We basically took our specials class and made a “specials day” out of it. A grade level will have specials for an entire day, then they will not have specials again for another six days. What that allows us to do is the specialists are responsible for the children on that day, while the classroom teachers are engaged in professional development and professional learning communities for the entire day.
It solved two issues and allowed some very significant planning time every six days. It created this short cycle of iteration where we create instruction, we then employ that instruction, and then we have a chance six days later to kind of reflect on that instruction and make tweaks.
How do you make sure your learning communities are powerful and implemented effectively?
Part of what I do as the principal is to put some of those accountability measures in place — things like agendas, things like notes. Because of the way we run our schedule I’m able to spend an hour a day with the PLCs as well, learning side by side and talking side by side with them. That’s a huge commitment that I have as a building principal to support the work of the teacher leaders as well.

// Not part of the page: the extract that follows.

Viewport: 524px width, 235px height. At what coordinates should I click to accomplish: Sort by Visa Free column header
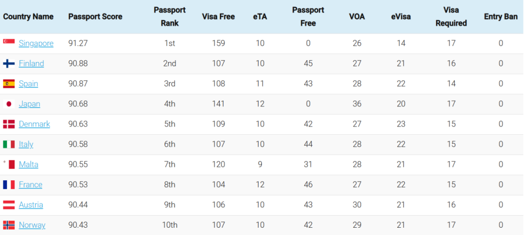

Then there’s the idea of authority and true leadership. Authority, I have that as a principal; I can tell you you have to be together for these five to six hours a day. That’s where the art of leadership comes in really understanding and building the support and building the tools with my teacher leaders so they truly feel the ownership of the time and are truly making the most of that time that we have.
What’s the role of lead teachers and the importance of their work during this pandemic year?
We have a lead teacher at each grade level and for our specialists team. I’m able to meet with them every two weeks and work with them. They then work with their teams to lead that reflecting work, that planning work. It really has distributed the leadership and made us able to build a collaborative approach to this that’s not necessarily top down, it’s empowered with the teachers making the decisions of what their day-to-day instruction looks like. It’s really made it more collaborative and it’s made it less isolating for me as a building leader.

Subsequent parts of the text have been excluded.